#### [How to complete this task]
Only one stretch of the data below is wanted: the lines from the one with "The width and height of the screenshot is (868, 290)." through the one with "Image resolution: width=868 pixels, height=492", repeated exactly.
= Beginning of Section =
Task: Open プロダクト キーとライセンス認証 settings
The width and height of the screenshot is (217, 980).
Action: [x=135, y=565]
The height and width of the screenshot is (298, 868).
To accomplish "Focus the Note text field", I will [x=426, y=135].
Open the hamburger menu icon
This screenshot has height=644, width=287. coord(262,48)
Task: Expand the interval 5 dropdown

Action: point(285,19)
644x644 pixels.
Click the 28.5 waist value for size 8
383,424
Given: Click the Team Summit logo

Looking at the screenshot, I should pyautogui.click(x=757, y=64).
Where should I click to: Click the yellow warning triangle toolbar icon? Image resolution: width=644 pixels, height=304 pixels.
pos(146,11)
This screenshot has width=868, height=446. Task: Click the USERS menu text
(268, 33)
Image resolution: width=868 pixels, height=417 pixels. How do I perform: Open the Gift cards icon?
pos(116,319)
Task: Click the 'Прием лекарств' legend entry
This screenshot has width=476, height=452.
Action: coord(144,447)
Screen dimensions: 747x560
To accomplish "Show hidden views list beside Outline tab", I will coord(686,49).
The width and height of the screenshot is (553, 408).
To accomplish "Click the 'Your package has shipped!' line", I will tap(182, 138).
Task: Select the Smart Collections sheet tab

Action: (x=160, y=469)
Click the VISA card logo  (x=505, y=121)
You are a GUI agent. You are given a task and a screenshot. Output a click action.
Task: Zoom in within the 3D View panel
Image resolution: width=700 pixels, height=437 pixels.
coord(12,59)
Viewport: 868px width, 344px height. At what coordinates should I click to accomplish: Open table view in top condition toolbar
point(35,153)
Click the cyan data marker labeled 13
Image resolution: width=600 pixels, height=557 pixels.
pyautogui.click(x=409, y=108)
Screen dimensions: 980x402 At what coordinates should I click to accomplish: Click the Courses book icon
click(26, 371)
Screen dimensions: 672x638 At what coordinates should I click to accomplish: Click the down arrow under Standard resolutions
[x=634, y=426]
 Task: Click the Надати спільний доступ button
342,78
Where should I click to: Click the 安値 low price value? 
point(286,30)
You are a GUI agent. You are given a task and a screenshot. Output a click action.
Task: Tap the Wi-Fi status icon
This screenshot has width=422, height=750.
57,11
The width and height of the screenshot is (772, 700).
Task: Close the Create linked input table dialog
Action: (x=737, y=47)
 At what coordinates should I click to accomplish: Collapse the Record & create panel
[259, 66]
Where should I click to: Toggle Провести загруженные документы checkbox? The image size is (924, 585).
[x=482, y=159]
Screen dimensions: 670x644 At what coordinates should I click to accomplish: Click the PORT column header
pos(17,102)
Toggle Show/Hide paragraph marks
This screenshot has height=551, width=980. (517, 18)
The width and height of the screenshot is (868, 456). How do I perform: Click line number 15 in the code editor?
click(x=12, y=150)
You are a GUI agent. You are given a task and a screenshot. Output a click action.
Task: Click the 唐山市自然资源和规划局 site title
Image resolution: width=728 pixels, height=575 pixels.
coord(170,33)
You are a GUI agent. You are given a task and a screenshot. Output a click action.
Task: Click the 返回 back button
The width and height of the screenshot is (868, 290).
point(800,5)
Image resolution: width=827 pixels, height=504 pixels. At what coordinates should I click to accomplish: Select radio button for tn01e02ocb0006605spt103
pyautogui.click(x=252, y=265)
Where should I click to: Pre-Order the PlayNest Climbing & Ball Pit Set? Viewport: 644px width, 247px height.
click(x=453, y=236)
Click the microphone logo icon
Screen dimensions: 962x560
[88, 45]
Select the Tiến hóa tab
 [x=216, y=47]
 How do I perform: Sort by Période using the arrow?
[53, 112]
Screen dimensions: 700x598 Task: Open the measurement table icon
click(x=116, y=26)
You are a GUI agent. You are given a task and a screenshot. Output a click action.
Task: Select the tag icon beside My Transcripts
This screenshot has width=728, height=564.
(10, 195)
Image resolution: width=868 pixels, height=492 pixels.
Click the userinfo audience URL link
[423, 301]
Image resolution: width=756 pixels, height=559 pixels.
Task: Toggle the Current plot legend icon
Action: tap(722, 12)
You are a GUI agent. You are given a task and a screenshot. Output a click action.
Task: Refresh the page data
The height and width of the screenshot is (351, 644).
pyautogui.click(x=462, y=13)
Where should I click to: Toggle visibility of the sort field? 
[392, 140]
= End of Section =
#### [Expected answer]
The width and height of the screenshot is (868, 290).
point(800,5)
Image resolution: width=827 pixels, height=504 pixels. At what coordinates should I click to accomplish: Select radio button for tn01e02ocb0006605spt103
pyautogui.click(x=252, y=265)
Where should I click to: Pre-Order the PlayNest Climbing & Ball Pit Set? Viewport: 644px width, 247px height.
click(x=453, y=236)
Click the microphone logo icon
Screen dimensions: 962x560
[88, 45]
Select the Tiến hóa tab
 [x=216, y=47]
 How do I perform: Sort by Période using the arrow?
[53, 112]
Screen dimensions: 700x598 Task: Open the measurement table icon
click(x=116, y=26)
You are a GUI agent. You are given a task and a screenshot. Output a click action.
Task: Select the tag icon beside My Transcripts
This screenshot has width=728, height=564.
(10, 195)
Image resolution: width=868 pixels, height=492 pixels.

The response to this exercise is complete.